The Novosti news agency reported this morning that General Motors will invest $300 million in the new car assembly plant near St. Petersburg that it launched in June 2006. The plant is due to reach its full capacity in 2008, when assembly of the Chevrolet Captiva and other models will be launched there. Earlier, GM had indicated its investment in the plant, initially planned to produce 25,000 units annually, would be just $115 million, but on March 29, GM Europe President, Carl-Peter Forster announced that GM would more than double its originally planned capacity to 70,000.
"Russia is our biggest market for Chevrolet in Europe," said Mr. Forster. "Demand continues to grow, and we will be in an even better position to meet that demand when Shushary goes on stream in 2008." In 2006, GM sold more than 132,000 cars on the Russian market, 84% of which were Chevrolets. In the first two months of 2007 the company sold almost 26,000 GM cars in Russia, including more than 20,000 Chevrolets.

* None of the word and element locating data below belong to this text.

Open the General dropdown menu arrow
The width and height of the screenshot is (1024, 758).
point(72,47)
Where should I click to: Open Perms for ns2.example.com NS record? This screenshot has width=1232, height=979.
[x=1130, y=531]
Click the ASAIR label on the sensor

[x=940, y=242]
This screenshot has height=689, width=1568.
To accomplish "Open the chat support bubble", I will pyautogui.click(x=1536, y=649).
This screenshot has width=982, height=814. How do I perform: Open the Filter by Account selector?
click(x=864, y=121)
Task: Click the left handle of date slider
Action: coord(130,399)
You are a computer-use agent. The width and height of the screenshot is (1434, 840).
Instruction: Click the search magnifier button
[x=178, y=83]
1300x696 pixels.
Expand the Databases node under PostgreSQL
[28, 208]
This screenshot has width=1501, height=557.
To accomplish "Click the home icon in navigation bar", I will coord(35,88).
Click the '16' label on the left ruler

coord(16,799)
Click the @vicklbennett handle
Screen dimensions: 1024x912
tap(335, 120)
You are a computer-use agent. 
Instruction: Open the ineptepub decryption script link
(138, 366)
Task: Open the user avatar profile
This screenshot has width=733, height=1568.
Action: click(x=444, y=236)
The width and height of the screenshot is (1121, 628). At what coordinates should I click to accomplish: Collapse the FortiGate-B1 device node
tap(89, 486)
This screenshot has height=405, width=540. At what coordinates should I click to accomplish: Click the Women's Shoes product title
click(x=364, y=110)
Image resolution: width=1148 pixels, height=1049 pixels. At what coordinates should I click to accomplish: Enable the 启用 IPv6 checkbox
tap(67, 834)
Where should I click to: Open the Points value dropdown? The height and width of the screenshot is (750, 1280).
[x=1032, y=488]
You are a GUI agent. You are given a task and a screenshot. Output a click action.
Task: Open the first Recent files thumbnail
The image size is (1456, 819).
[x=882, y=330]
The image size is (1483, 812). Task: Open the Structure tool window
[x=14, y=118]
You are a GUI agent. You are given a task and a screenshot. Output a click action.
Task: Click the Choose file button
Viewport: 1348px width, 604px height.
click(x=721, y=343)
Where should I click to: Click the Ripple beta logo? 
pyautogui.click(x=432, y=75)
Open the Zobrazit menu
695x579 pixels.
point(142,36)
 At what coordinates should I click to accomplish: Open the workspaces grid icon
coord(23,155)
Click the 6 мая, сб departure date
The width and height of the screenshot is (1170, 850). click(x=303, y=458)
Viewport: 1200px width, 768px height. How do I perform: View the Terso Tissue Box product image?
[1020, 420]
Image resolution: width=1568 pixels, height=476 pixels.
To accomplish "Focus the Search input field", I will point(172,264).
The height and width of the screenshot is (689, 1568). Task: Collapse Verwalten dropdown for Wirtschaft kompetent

Elsewhere in Europe, GM does not exclude further reductions in manufacturing personnel, though Mr. Forster described the possible closure of a plant as an ‘extreme solution’. GM Europe lost $225 million after exceptional costs last year on turnover up 4% year on year of $33.2 billion; before exceptional items, trading profit was $227 million. Having stripped out some $2 billion of fixed costs under its current restructuring plan, GM Europe is focusing more on raising sales volume at present.
The decision on which plants will build the next Astra models (on which hangs the future of the Ellesmere Port plant) is likely to be made before the end of this year, according to several financial media reports of 30 March, which also reported Mr. Forster saying that some Saab 9-5 model production would be moved to the Rüsselsheim Opel plant from Trollhëttan in Sweden.